Am 25. November 2007, also ziemlich genau vor achtzehn Jahren, fuhr ich von Erfurt, wo ich damals an der Universität arbeitete, nach Berlin, um mit Gleichgesinnten eine deutsche Zweigstelle («chapter») des Hochschulvereins SPME zu gründen, der sich gegen Antisemitismus an Hochschulen einsetzt.
SPME steht für Scholars for Peace in the Middle East und ist für seine Kritiker so etwas wie eine Israellobby an den amerikanischen Universitäten, tatsächlich aber als Solidaritätsnetzwerk für Hochullehrerinnen und -lehrer gedacht, die dafür um ihre Karriere fürchten müssen, dass sie sich dem antiisraelischen geistigen Mainstream explizit verweigern.
Als Solidaritätsnetzwerk versteht es sich von selbst, dass seine Mitglieder sich vornehmlich aus Universitätsangehörigen rekrutieren, die in Forschung und Lehre tätig sind und zugleich einen Bezug zu Israel bzw. dem Nahen Osten haben. Beide Kriterien erfüllten beim Gründungstreffen in Berlin jedoch nur zwei Teilnehmer.
Der eine war ich; der andere der mittlerweile verstorbene Politikwissenschaftler Abraham Ashkenasi. Alle anderen hatten beruflich entweder nichts mit dem Nahen Osten zu tun. Oder sie waren an keiner Hochschule tätig. Damit ich hier nicht falsch verstanden werde: Ich kritisiere nicht die Gründungsmitglieder von damals.
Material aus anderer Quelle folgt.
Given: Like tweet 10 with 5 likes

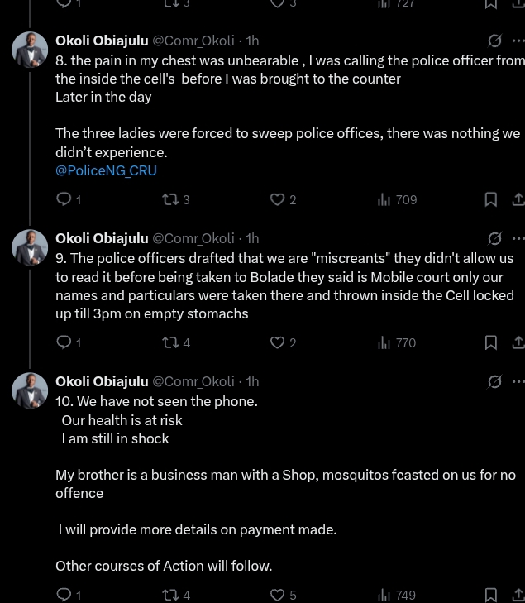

Ich kritisiere diejenigen, die dort hätten sein sollen, es aber nicht waren; Hochschullehrer und Forscher also, die einen Nahost- bzw. Israelbezug in ihrer Tätigkeit haben, sich aber mit dem antiisraelischen Mainstream im akademischen Milieu nicht gemein machen wollen und fürchten, deswegen in Bedrängnis zu geraten. Nun, dachte ich damals, was nicht ist, kann ja noch werden.
Fehlende Verwurzelung an den Hochschulen
Doch dies geschah nicht, SPME Germany war eine Totgeburt. Die erste Zeit tauschte man sich per Email aus, um irgendwie den Kontakt untereinander zu halten. Dann herrschte Funkstille. Als mir eine Vertretungsprofessur mit der Begründung verweigert wurde, für einen Islamwissenschaftler sei ich zu proisraelisch (ja, tatsächlich!), war mir klar, dass SPME Germany mir nicht würde helfen können.
Denn genau mit Blick auf die eigene Existenz hatte ich SPME Germany aus der Taufe gehoben. Zehn Jahre nach der Gründung gab es eine Jubiläumsveranstaltung von der, soweit ich mch erinnere, ich erst hinterher erfuhr. Irgendwelche Leute waren als Referenten eingeladen worden, von denen ich nicht weiss, was sie überhaupt mit SPME zu tun haben. Dann herrschte wieder Funkstille.
Ich habe durchaus versucht, selber aktiv zu werden und in meinem Umfeld für eine Mitgliedschaft bei SPME Germany geworben, wie ich auch intern meine Kritik an der Jubiläumsveranstaltung und überhaupt daran geäussert habe, dass ausser Selbstbespiegelung offenbar nicht viel läuft – sieht man von einem Leserbrief in der FAZ 2018 zur Ruhrtriennale, einer Stellungnahme gegen die «Jerusalem Declaration on Antisemitism» 2021, und einen offenen Brief an den WDR zur Causa Nemi el-Hassan aus demselben Jahr ab.
Aber keine meiner Aktionen war von Erfolg gekrönt und erst als der Vorstand wechselte, keimte neue Hoffnung auf. Vielleicht würde aus SPME Germany doch noch ein Verein werden, der etwas bewirkt, und sei das Ergebnis auch noch so geringfügig. Doch die Hoffnung wurde schnell enttäuscht. Die Vereinigung verblieb in der völligen Irrelevanz und die deutsche Webseite wurde in die der Mutterorganisation überführt.
Es gab eine ausserordentliche Versammlung, auf der die Auflösung des Vereins Ende 2021 besprochen werden sollte, sofern sich kein neuer Vorstand konstituiert, was bedeutet, dass der Verein womöglich seit vier Jahren nicht mehr besteht. Der Webseite zufolge scheint es den Verein zwar noch zu geben; doch wer aktuell im Vorstand sitzt, lässt sich nicht in Erfahrung bringen.
So unbemerkt die Existenz von SPME Germany blieb, so unbemerkt blieb dessen Ende. Es hätte eine grosse Sache werden können.